* [Instruções]:
A) Responda, com base no texto sobre o candidato e o bispo:
(i) De qual canção de Chico Buarque o autor diz ter se lembrado?
(ii) Em qual jornal foi publicada a foto do candidato diante do bispo?
(iii) Desde qual acontecimento, segundo o texto, está estabelecido o princípio da separação entre Igreja e Estado?
B) Reproduza o trecho do texto sobre o candidato e o bispo que começa em "Que atraso! Em" e termina em "enfrentar pressões indevidas.".

* [Texto extraído]:
Professor de sociologia da UFRN

Matérias na imprensa de Natal fizeram-me lembrar da canção “Geni e o Zepelim”, de Chico Buarque. Um bispo, pretensioso, talvez fantasiando que se encontra ainda na Idade Média, recebe, no palácio episcopal, um dos candidatos a prefeito da cidade, que, em atitudes contorcionistas, vai até ele se desculpar de seus posicionamentos em campanha sobre o aborto e em favor de uma educação escolar contrahomofóbica. O candidato, Carlos Eduardo Alves, não apenas procura se desculpar diante do bispo, nega o que propõe em seu programa oficial, registrado junto ao TRE-RN.

Que atraso! Em pleno século XXI, um candidato a prefeito de uma das capitais brasileiras vai ao bispo confessar seu pecado, pedir perdão!, e nega o que antes era sua plataforma política para a cidade.Seu corpo, em foto publicada no Jornal de Hoje, revela tudo: está curvado diante do bispo, tenso, segurando-se na cadeira, como se estivesse temendo sua condenação e envergonhado do que disse antes aos seus eleitores, em entrevistas, em programas de TV, rádio etc. A foto estampa a patética submissão do candidato ao religioso, como se este representasse um poder ao qual o candidato devesse reverência e obediência. Uma cena abolida da história moderna das sociedades ocidentais, há mais de dois séculos, que, protagonizada por um candidato a prefeito, deixa muito o que pensar sobre sua disposição a realizar o que promete, sobre sua capacidade de enfrentar pressões indevidas.

A questão é: por que o candidato Carlos Eduardo Alves negou uma parte de seu programa que pode ser considerada uma importante proposta para nossa cidade hoje, por pura pressão de uma Igreja retrógrada? Por que ele abre mão de sua proposta de governo que expressa avanços emancipatórios importantes, que constam de programas e políticas de todas as importantes cidades do mundo, de cartas e deliberações internacionais que o Brasil é signatário? Então, que era sua proposta, registrada no documento entregue ao TRE-RN? Puro oportunismo político? Pretendia os votos do segmento LGBT, mas nada realizaria se eleito? Não estava convencido do que defendia, não acreditava no seu governo como protagonista de uma educação contrahomofóbica? Que faz um candidato a prefeito explicando-se a um bispo? Acha ele que a cidade, suas elites, seu povo deve ainda obediência ao pastor cristão, como se estivéssemos na velha vila medieval em que prelados tinham poder de vida e morte sobre seus habitantes? Como se pratica na esfera político-pública de nossa cidade o princípio da separação entre Igreja (ou religião) e o Estado, modernamente estabelecido desde a Revolução Francesa?

* [Informações extraídas]:
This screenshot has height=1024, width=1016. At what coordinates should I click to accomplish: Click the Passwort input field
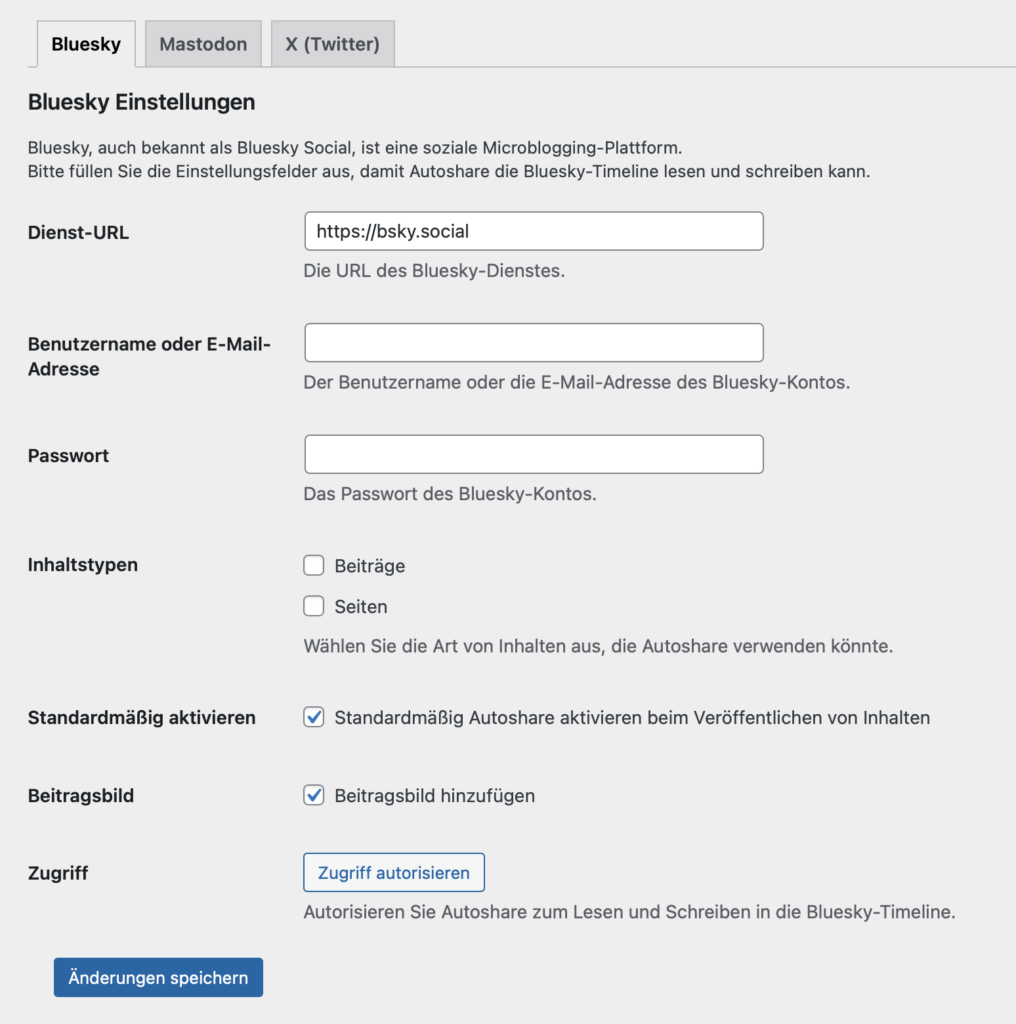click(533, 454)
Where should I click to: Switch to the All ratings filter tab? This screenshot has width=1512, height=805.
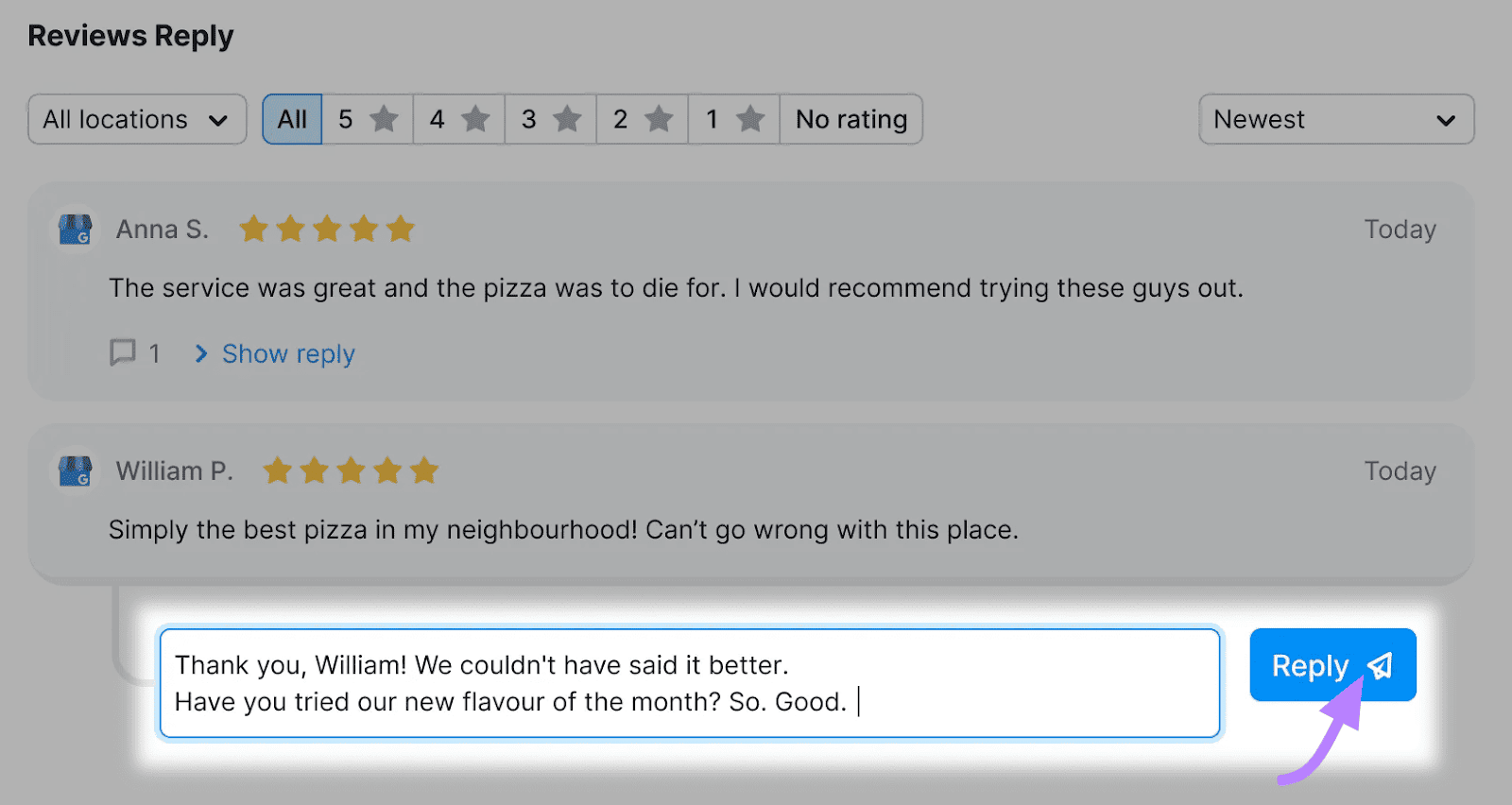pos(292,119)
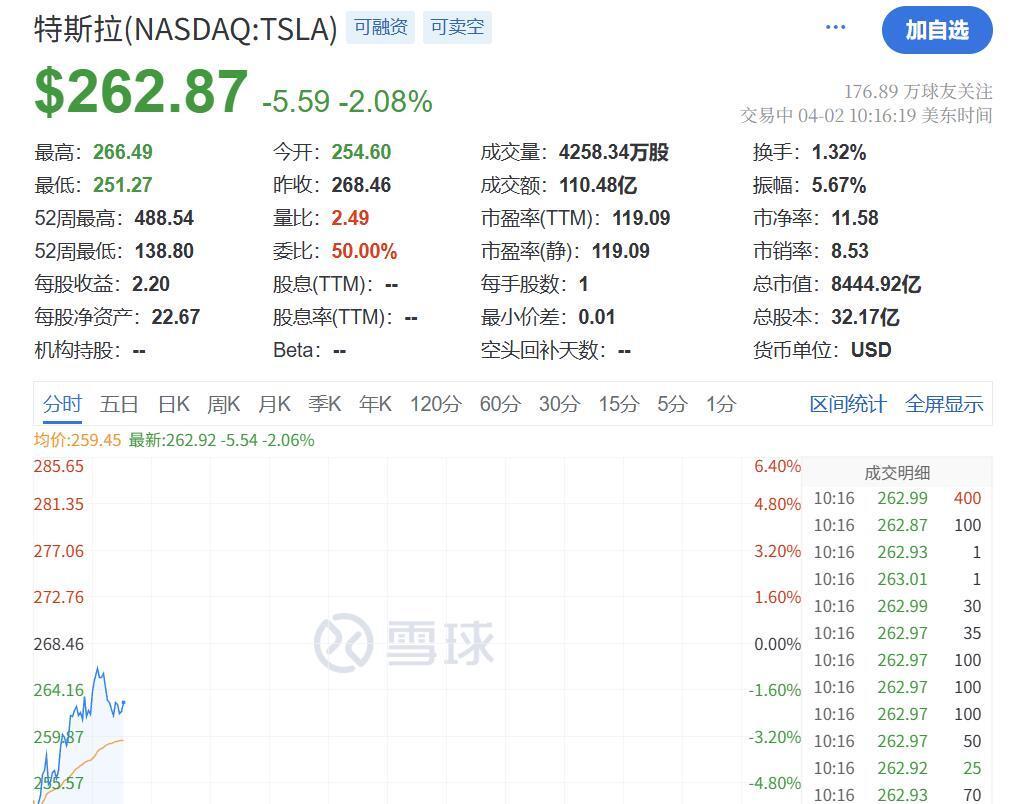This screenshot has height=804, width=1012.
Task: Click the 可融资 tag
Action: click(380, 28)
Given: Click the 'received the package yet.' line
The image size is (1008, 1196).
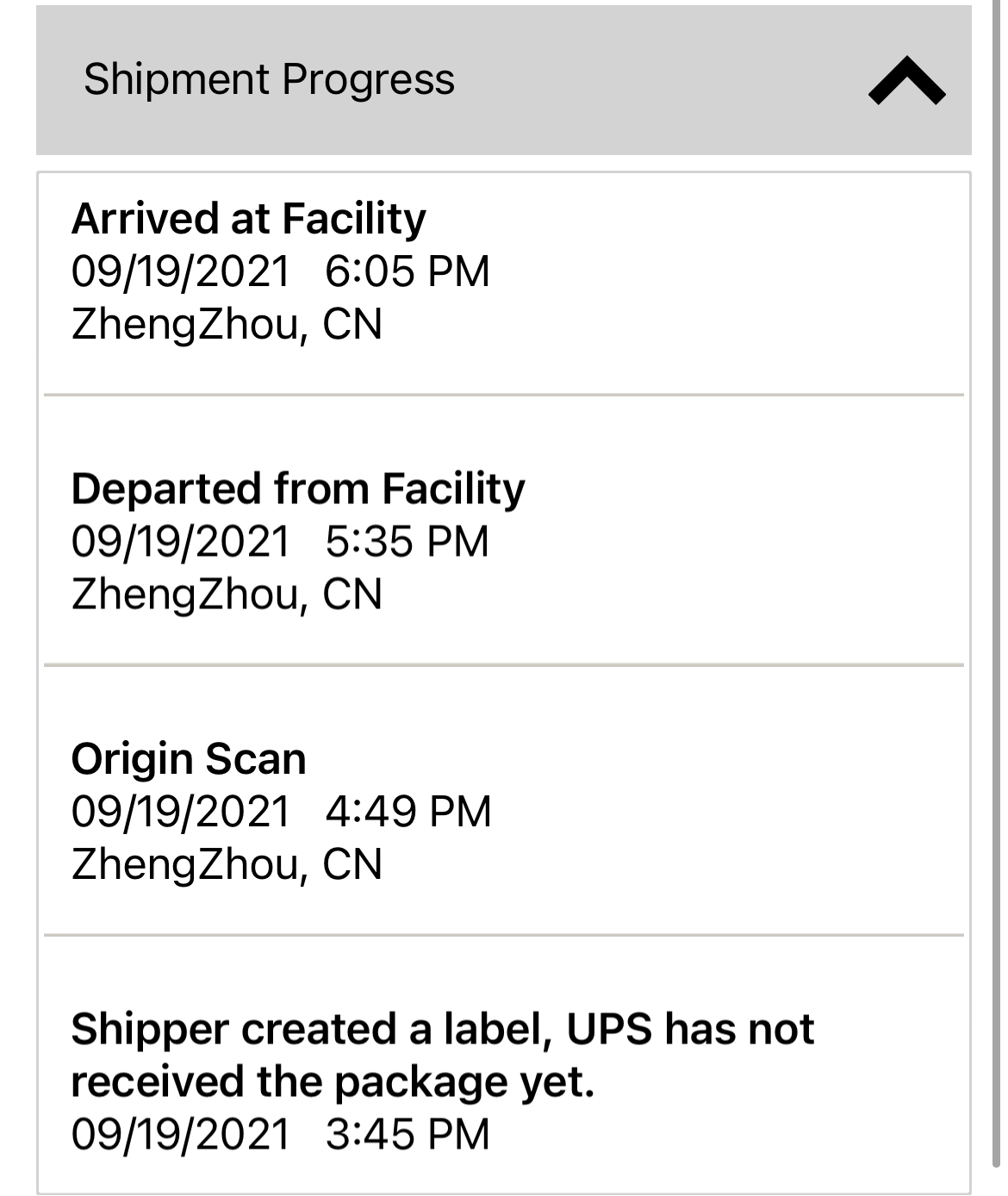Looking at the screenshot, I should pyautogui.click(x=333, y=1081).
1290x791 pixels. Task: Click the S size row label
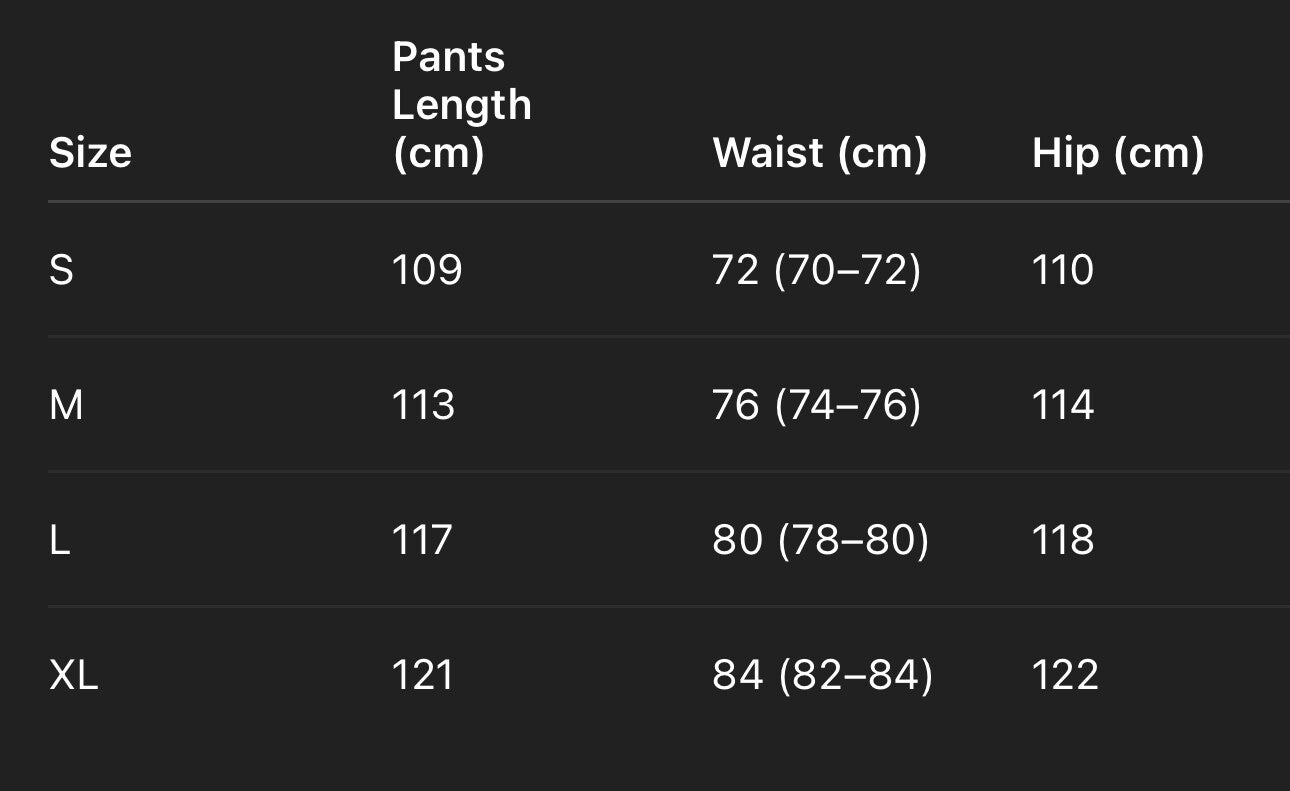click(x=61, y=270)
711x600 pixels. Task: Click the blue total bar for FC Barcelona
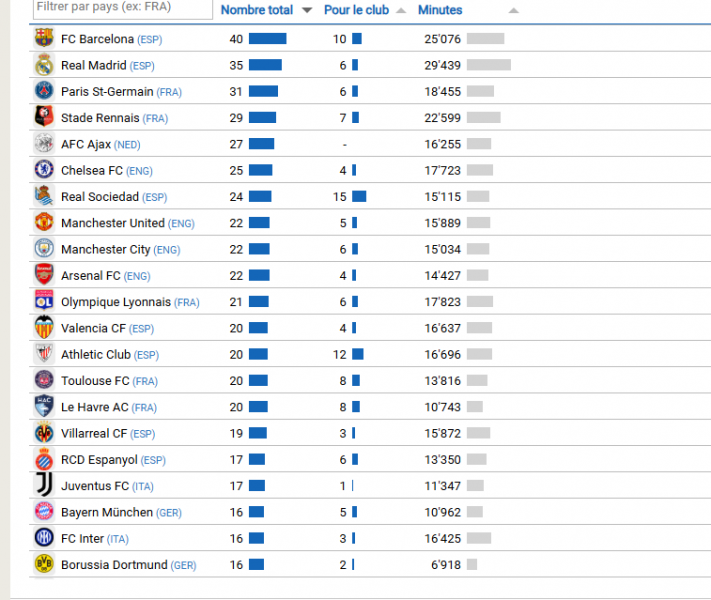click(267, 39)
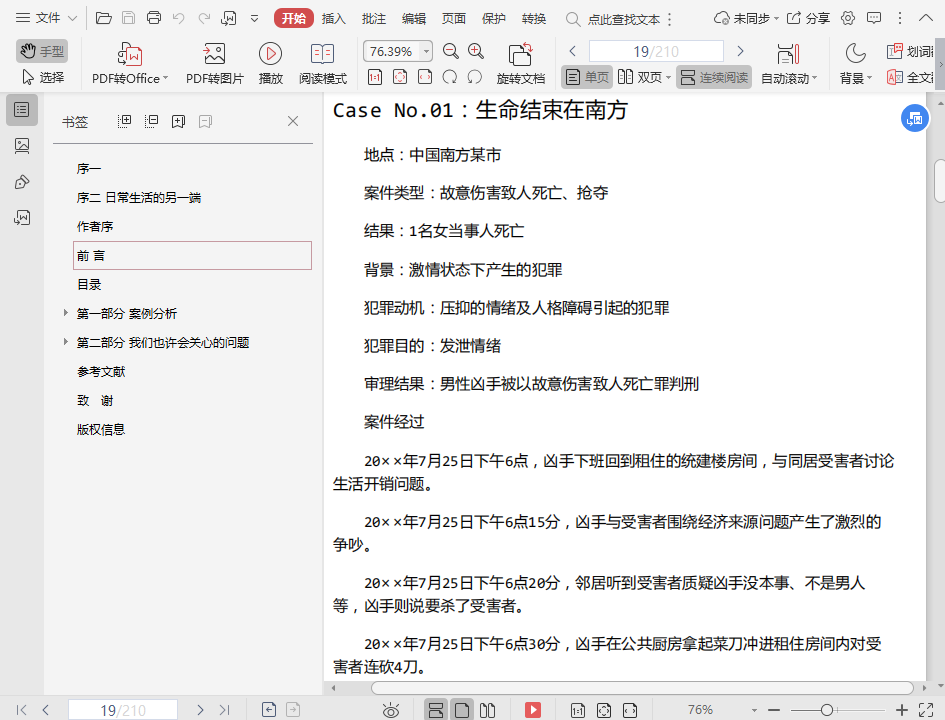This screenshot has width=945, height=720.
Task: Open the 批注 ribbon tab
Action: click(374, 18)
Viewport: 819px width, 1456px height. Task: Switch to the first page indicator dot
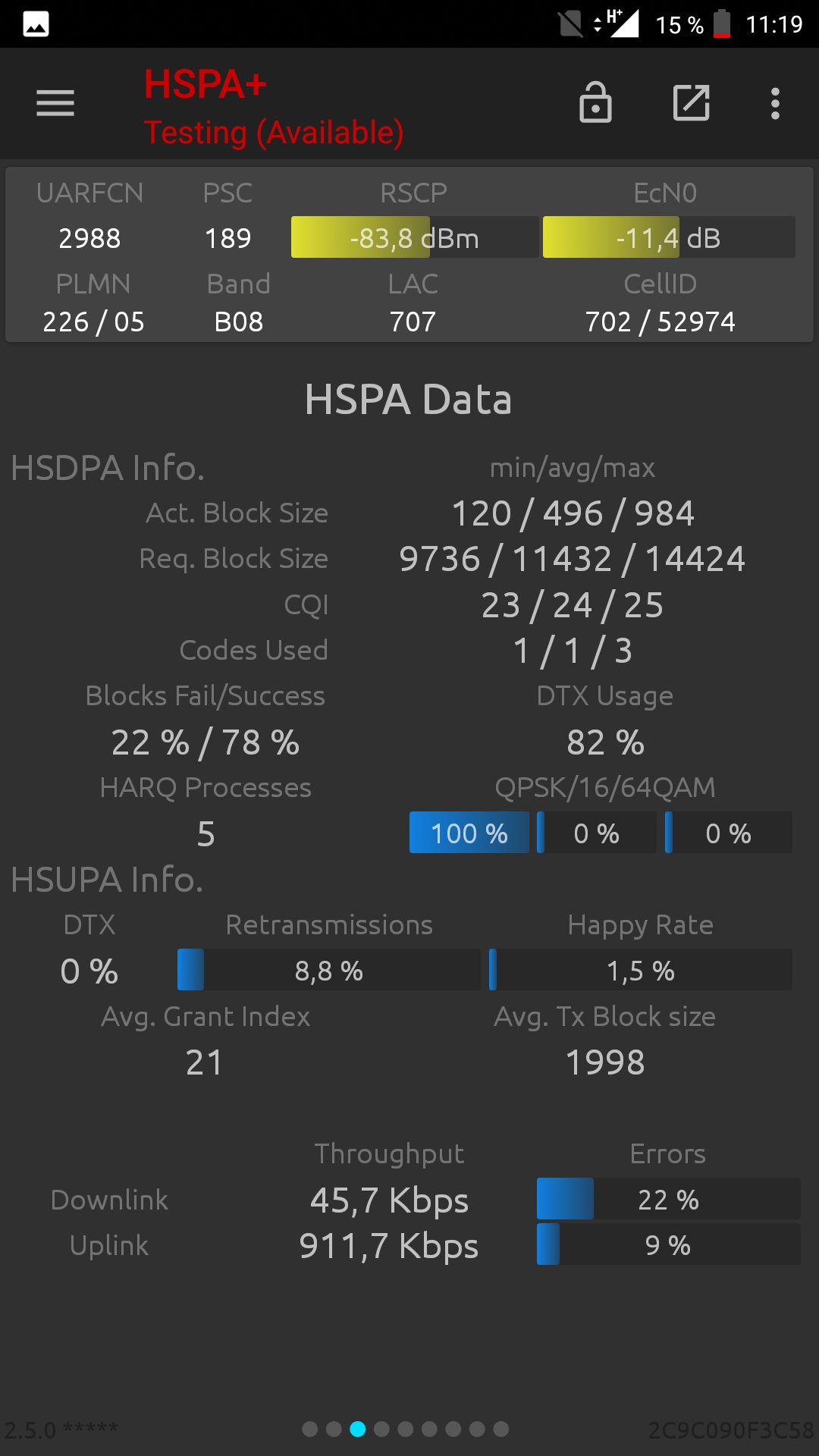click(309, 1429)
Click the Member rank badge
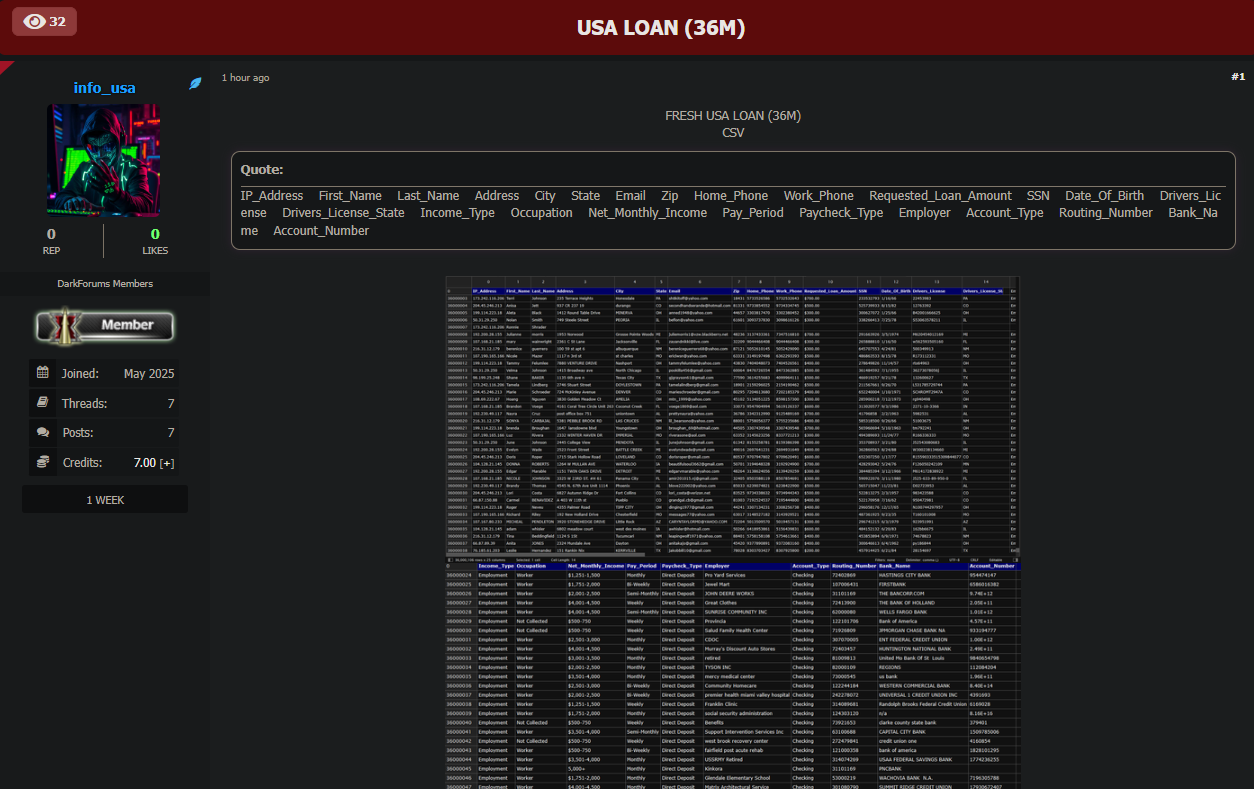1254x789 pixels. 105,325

* [Respostas]:
A)
(i) "Geni e o Zepelim"
(ii) Jornal de Hoje
(iii) Revolução Francesa

B)
Que atraso! Em pleno século XXI, um candidato a prefeito de uma das capitais brasileiras vai ao bispo confessar seu pecado, pedir perdão!, e nega o que antes era sua plataforma política para a cidade.Seu corpo, em foto publicada no Jornal de Hoje, revela tudo: está curvado diante do bispo, tenso, segurando-se na cadeira, como se estivesse temendo sua condenação e envergonhado do que disse antes aos seus eleitores, em entrevistas, em programas de TV, rádio etc. A foto estampa a patética submissão do candidato ao religioso, como se este representasse um poder ao qual o candidato devesse reverência e obediência. Uma cena abolida da história moderna das sociedades ocidentais, há mais de dois séculos, que, protagonizada por um candidato a prefeito, deixa muito o que pensar sobre sua disposição a realizar o que promete, sobre sua capacidade de enfrentar pressões indevidas.